How do we know if we are procrastinating on the internet? Sure, we all like to spend time on there, reading blogs like this one, passing the time and hopefully having a good one while we're at it. There's a lot of negative aspects to the perspective and opinion of networking and online media exposure, procrastination being the first thing people possibly think of when someone is sitting there on Facebook or Twitter, checking all the shares, links, and contact pages.
But is it really procrastination? We may be tired and in need of a rest, we may simply want to enjoy ourselves. Sometimes, we do use the internet to do things when what we need to be doing is something else, however often when we avoid something it is for a good reason. Our mind must be straight for a start, and so if we lack confidence, sobriety, understanding or simple mental energy, we are better off holding on until a better time. This is not a problem, in fact it is probably to be recommended.
The social networks, including formal ones like Twitter and Facebook, are great resources for network viable contacts all over the world.

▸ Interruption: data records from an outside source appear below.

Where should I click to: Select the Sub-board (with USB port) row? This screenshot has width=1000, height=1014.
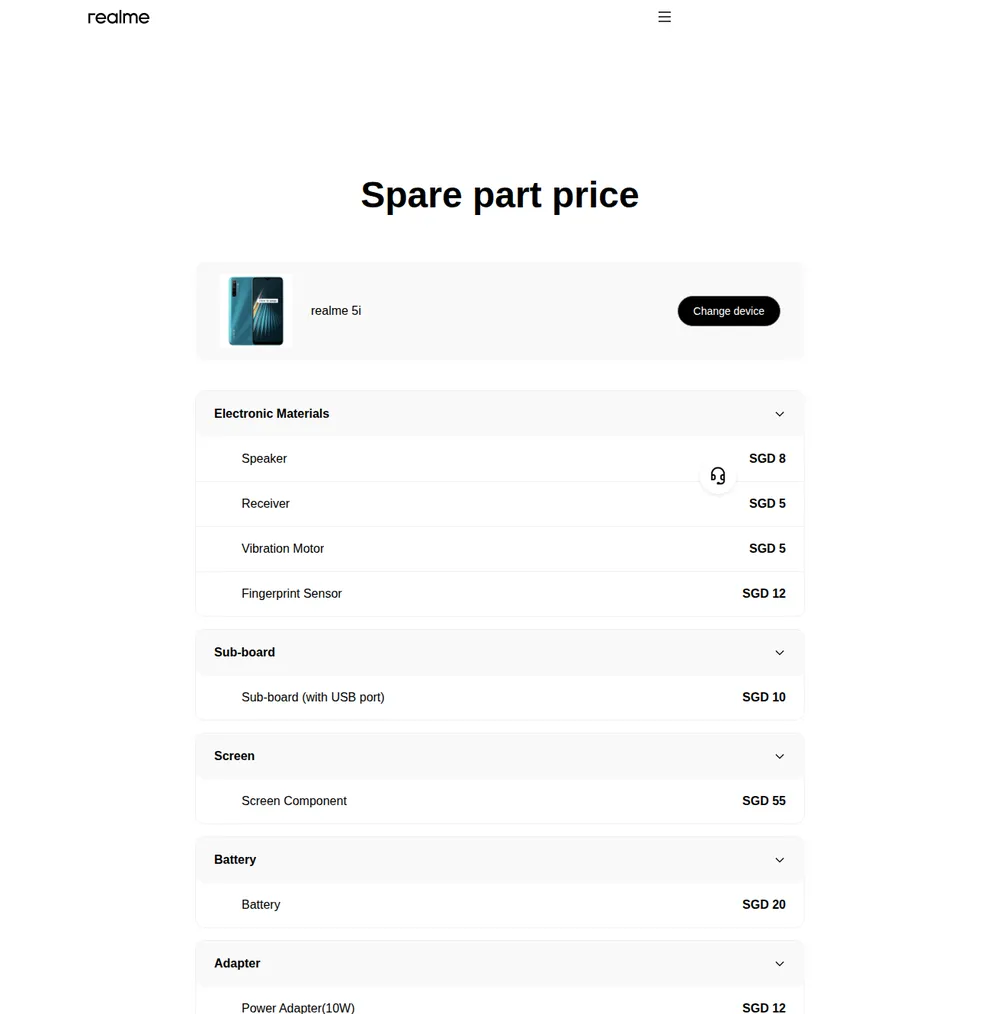[499, 697]
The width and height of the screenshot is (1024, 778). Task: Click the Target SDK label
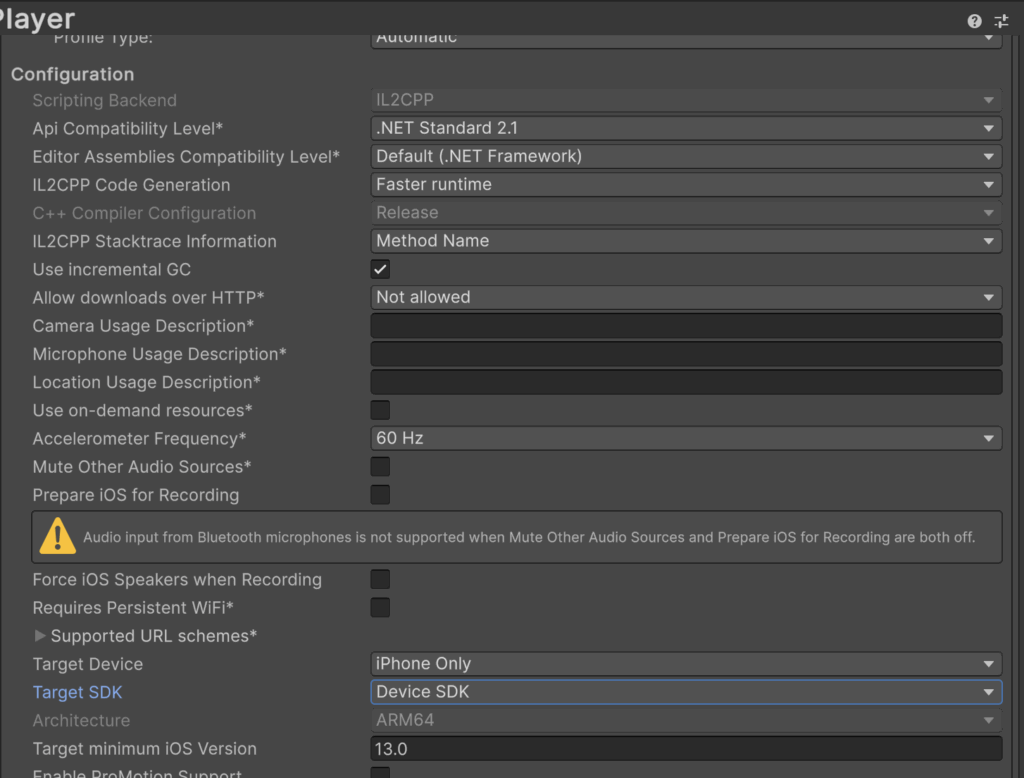(77, 692)
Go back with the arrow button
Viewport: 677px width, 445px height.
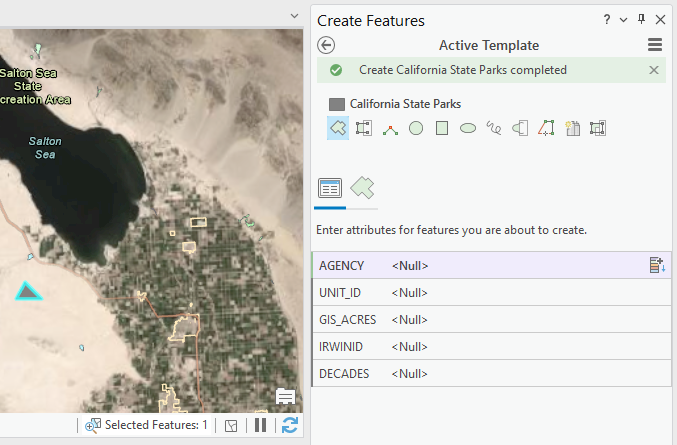click(x=326, y=45)
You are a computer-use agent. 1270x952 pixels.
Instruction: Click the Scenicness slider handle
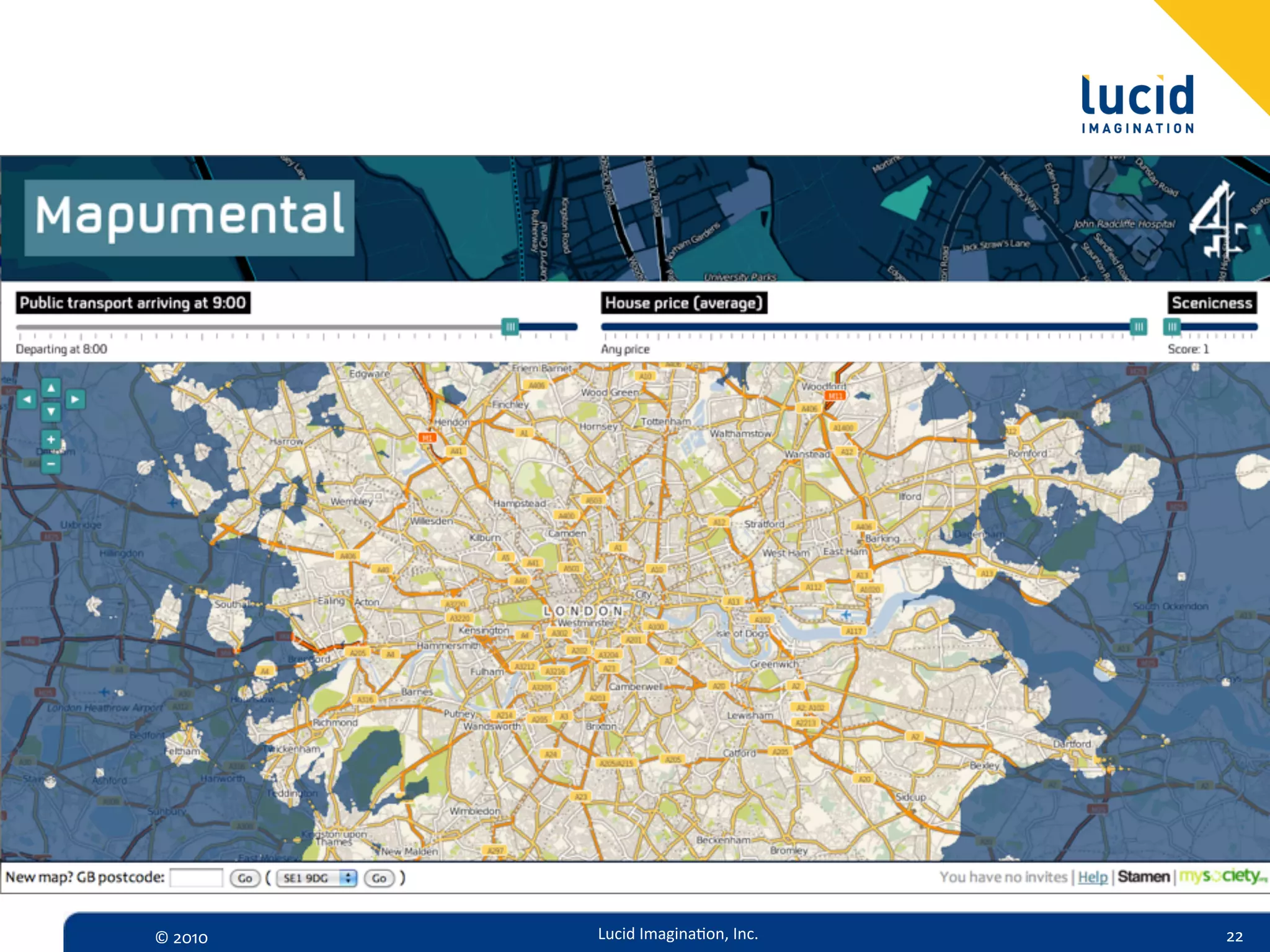tap(1171, 327)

Not only do they provide us with a constant source of real human beings but also with a continual flow of information in the form of interests, conversational subjects, interaction types and all manner of shared media to suggest what we need to be thinking about from our own perspective.
Peering through the veneer of social noise and gaining true insights into the truth of the situation from an artist's point of view means having an ability to empathise and detach in certain ways from what we are seeing and gain insight into the dynamic of group situations rather than personal ones. In the group dynamic, we can see where energy is stored in aspects of interaction and how each member can pass their personality around in text form. This becomes a great prompt from scripting speech and drama within written prose and verse alike.
The depth to what a person is willing to share varies and it is not a good idea to muse on one or two particular people, but to rather gather ambient pickings from many random sources, attempting to remain nameless in origin and without interfering with the natural course, the beauty of public conversation on social media is that it is there for all to read. Many times I have deliberately been very open about how I feel and what I think in open and public social media conversation because I know it is being read and I want others to pick up on my words and, if they agree with them, use them in their own conversations. It's what we all do anyway.
As a writer, it is important that I, and all other writers for that matter, stay true to reality within the confides of interaction between people. As long as the people, the characters in our stories, act normally and in believable human ways, anything else goes. Modelling conversations and behaviours on real life observation is a method used by writers ever since there have been books, and yet with this new open media platform with an ocean of human interaction for us, as writers and artists, we can never be accused of procrastinating when browsing through the folds and waves of ever shifting walls of comment and critique.
There does come a time when we must leave the hub of international debate and appreciation for each other, there is always a time when social media is probably a bad idea, it is distracting, it's got a mind of its own and can sweep us away in an instant if we are not careful, if we apply our basic mindfulness skills to it, and remember that we are an observer, not a cog in the machine, it can suddenly become so much more than a method of getting our photos liked.